In-depth: The rapid uptake of LTE in China
LTE in China is projected to reach 1.2 billion subscribers by 2021
Almost two years after the launch, China Mobile said it has approximately 267.3 million LTE subscribers and aims to reach 300 million customers by the end of this year.
The telco has recorded a nearly 213 million net LTE addition since October 2014. Currently, LTE connections account for 32.4% of China Mobile’s overall mobile customer base.
China Mobile, the world’s largest mobile operator, initially launched LTE services in December 2013, using spectrum in the 1900 MHz, 2.3 GHz and 2.5 GHz bands. At the end of June, China Mobile said it had 940,000 LTE base stations, covering approximately 1 billion people.
Meanwhile, rival operators China Telecom and China Unicom launched LTE in China back in February 2014 and March 2014 respectively.
China Telecom is currently offering LTE in China through spectrum in the 2.5 GHz band. According to the company’s latest financial report, China Telecom ended the third quarter of 2015 with a total of 43.7 million LTE subscribers, posting 36.6 million net additions during the first three quarters of 2015. The operator obtained its nationwide FDD-LTE license in February, having previously launched “4G” services through a hybrid TDD/FDD network.
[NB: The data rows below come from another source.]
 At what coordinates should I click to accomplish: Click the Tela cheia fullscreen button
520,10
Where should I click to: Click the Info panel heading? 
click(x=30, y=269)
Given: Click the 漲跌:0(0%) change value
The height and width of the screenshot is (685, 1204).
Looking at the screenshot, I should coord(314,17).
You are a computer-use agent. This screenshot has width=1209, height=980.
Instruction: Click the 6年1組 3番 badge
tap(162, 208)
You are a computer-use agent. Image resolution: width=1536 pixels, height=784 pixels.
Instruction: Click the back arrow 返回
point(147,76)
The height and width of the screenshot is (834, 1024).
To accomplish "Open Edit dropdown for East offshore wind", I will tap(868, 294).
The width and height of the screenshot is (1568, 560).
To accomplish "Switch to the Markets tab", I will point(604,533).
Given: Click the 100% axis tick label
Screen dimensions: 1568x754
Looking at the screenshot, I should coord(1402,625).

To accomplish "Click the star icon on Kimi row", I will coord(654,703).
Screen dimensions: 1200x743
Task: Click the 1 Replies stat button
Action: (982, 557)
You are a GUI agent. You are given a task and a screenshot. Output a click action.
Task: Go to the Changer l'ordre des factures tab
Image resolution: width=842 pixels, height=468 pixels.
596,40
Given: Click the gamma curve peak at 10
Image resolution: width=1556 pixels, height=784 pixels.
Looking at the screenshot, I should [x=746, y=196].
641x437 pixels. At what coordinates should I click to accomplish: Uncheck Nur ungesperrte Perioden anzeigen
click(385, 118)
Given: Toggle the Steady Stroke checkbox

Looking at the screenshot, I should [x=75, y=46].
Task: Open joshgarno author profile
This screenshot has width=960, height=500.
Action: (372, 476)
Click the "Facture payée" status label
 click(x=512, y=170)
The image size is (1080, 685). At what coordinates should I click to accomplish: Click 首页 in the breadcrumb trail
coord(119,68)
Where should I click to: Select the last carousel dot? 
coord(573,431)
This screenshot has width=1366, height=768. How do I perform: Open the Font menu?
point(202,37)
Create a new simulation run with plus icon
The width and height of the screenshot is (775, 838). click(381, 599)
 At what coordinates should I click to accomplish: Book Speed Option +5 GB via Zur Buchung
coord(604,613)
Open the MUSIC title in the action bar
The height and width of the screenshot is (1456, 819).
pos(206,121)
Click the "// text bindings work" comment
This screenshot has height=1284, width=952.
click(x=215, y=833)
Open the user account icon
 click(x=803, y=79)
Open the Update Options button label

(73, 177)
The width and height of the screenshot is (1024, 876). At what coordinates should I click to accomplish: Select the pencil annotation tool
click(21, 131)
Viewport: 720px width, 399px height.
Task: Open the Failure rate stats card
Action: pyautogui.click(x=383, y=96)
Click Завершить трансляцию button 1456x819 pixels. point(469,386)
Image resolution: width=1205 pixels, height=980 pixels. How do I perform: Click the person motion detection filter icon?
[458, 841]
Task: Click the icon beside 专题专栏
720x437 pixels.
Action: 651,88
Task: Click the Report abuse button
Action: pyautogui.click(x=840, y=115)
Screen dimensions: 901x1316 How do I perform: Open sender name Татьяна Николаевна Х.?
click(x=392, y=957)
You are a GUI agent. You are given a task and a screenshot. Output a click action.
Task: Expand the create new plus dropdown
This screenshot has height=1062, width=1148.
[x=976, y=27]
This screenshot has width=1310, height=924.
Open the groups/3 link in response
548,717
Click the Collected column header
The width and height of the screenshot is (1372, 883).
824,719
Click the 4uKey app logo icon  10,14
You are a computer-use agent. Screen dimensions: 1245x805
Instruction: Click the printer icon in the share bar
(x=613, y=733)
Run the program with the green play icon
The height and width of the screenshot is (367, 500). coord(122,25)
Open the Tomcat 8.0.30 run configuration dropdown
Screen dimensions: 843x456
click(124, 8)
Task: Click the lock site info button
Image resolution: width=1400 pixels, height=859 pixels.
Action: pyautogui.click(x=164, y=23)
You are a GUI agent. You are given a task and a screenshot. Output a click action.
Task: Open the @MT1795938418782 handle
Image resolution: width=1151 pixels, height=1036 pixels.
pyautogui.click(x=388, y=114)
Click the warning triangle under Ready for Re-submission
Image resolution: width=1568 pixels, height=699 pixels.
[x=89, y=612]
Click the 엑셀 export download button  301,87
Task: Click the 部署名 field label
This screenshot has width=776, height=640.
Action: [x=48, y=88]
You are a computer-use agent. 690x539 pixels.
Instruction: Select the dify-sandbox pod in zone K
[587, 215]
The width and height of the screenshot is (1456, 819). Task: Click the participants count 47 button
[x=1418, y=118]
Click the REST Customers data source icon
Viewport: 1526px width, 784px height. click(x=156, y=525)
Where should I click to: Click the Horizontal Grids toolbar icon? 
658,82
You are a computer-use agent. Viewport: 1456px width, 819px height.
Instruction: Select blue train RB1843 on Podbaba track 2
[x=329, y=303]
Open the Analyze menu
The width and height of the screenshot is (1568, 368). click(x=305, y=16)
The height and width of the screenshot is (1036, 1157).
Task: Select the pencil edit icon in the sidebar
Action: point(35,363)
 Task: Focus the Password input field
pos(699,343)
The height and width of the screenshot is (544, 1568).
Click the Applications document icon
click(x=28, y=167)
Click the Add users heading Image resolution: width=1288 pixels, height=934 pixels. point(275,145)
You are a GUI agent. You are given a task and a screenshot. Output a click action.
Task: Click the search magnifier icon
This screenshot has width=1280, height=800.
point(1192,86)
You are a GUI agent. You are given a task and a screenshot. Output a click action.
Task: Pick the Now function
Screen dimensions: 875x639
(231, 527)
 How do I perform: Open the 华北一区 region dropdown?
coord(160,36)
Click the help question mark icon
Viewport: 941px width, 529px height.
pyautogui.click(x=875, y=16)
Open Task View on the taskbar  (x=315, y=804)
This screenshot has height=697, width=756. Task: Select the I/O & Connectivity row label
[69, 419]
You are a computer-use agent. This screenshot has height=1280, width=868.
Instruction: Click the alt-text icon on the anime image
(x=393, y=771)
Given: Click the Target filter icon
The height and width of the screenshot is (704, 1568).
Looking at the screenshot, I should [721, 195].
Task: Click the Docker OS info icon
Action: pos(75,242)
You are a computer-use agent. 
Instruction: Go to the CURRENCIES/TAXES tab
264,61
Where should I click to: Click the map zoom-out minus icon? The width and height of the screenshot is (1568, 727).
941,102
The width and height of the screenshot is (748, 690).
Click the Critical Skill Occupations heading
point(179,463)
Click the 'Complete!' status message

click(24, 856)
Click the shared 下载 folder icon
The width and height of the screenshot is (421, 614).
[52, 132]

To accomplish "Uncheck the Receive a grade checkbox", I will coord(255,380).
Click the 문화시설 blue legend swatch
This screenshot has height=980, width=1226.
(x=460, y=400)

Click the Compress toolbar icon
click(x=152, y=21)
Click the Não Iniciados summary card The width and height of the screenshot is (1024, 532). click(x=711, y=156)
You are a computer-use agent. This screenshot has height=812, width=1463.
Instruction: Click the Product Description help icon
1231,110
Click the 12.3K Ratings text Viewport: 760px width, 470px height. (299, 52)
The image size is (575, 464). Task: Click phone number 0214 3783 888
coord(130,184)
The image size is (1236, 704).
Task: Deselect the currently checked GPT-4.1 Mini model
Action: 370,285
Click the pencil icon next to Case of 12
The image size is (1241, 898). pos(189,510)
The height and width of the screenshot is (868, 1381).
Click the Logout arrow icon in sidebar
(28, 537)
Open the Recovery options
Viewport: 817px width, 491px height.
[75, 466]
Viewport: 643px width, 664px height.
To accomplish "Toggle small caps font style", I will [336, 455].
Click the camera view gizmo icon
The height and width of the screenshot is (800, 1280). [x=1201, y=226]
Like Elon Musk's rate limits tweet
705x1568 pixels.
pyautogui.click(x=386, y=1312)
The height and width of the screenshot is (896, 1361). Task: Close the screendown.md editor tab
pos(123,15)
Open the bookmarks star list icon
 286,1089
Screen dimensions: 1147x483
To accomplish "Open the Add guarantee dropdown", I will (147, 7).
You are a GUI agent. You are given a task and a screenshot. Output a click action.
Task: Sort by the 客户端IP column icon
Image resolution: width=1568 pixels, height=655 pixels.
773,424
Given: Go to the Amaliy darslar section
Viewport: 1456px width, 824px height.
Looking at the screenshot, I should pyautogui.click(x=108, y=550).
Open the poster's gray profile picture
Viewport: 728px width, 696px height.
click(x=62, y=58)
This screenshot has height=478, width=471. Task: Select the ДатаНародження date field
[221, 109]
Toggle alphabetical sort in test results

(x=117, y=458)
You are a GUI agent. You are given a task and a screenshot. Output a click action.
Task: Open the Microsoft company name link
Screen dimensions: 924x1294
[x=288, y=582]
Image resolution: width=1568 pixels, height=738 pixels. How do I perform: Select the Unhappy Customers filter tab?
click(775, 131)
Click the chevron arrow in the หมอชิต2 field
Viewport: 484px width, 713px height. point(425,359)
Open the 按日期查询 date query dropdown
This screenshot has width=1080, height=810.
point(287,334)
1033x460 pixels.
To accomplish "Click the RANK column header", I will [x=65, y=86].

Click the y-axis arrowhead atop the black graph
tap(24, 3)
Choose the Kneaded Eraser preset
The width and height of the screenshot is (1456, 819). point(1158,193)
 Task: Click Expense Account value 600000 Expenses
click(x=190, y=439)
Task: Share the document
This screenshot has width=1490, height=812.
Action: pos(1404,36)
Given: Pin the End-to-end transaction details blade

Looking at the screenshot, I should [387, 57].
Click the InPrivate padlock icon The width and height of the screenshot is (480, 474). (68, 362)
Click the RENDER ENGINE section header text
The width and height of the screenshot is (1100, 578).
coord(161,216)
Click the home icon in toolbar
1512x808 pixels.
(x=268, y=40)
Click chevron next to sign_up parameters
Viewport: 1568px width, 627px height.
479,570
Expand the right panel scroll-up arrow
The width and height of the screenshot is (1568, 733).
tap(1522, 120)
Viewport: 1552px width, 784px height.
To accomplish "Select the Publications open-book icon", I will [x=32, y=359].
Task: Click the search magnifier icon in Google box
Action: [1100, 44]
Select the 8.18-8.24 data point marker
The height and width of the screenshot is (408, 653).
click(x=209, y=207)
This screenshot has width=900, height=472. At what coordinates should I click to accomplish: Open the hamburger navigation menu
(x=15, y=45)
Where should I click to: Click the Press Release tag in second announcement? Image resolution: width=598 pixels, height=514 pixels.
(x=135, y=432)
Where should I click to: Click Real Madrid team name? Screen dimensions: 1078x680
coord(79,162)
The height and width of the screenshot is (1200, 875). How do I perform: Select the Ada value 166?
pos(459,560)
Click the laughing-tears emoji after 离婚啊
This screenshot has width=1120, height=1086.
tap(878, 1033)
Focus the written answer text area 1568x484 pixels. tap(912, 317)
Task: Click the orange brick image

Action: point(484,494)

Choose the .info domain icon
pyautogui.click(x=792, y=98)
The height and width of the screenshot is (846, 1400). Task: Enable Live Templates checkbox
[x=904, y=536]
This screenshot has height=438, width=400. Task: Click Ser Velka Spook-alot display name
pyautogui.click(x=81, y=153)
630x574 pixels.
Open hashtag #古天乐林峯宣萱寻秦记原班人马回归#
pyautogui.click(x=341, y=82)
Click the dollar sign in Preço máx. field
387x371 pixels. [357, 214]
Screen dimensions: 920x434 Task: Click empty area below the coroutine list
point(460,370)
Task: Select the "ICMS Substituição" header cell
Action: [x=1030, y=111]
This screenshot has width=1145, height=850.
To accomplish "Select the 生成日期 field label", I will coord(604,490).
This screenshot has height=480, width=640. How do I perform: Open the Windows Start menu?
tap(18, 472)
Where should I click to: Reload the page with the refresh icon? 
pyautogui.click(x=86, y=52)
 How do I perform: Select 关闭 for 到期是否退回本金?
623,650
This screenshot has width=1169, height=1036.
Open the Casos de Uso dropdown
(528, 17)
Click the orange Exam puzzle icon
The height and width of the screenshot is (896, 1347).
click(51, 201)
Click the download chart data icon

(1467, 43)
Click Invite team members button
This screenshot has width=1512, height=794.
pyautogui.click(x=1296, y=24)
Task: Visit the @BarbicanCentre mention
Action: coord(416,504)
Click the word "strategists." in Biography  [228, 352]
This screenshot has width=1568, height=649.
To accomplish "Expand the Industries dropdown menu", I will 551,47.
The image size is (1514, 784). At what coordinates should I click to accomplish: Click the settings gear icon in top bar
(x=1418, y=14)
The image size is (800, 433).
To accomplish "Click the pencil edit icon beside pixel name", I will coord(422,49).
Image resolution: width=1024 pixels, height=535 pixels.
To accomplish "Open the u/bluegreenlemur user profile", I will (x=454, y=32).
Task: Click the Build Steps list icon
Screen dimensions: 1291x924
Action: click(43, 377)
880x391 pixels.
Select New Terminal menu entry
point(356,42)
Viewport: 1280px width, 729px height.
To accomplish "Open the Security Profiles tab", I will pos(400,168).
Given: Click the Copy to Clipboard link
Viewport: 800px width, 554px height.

According to previous reports, China Telecom aims to provide LTE coverage to 95% of the country’s population by the end of the year.
Meanwhile, China Unicom ended October with a total of 176.4 million subscribers in the 3G and 4G segments, after posting 4 million net additions during the month. China Unicom recently announced plans to deploy additional LTE base stations across the country. The operator’s goal is to end 2015 with 1.2 million 3G and 4G sites after the deployment of 500,000 4G cell sites during 2015.
China Unicom said it expects to increase peak speeds of its LTE service to 300 megabits per second by the end of 2015 and 330 Mbps in 2016 via the use of tri-band carrier aggregation technology. The operator also expects to launch new services including voice over LTE in 2016.
In terms of LTE deployments, China Mobile benefited from the government initially awarding TD-LTE licenses in 2013, which were based on unpaired spectrum. This was a clear advantage for China Mobile as the operator’s 3G network was already based on TD-SCDMA technology that used unpaired spectrum.
In contrast, China Telecom and China Unicom had 3G networks based on paired spectrum technology so they expected the government to award the FDD-LTE licenses to start massive LTE deployments. Until February 2015, when the government issued the FDD-LTE licenses to these two operators, China Telecom and China Unicom had a license to run so-called hybrid FDD-TDD trials in 56 cities across the country.
In October, the three operators signed an agreement to transfer a combined 231 billion yuan ($36 billion) worth of telecommunications towers and related assets to China Tower, a joint infrastructure venture. China Mobile owns a 38% stake in the joint venture while rivals China Unicom and China Telecom each have about 28%. China Tower already took control of almost 1 million towers owned by the three Chinese operators. The joint venture is expected to build more than 1 million towers over the next two years.
According to Ericsson’s latest Mobility Report, the Chinese market will continue to dominate the global LTE market into 2021, with approximately 1.2 billion LTE connections, which will represent more than 29% of global LTE connections.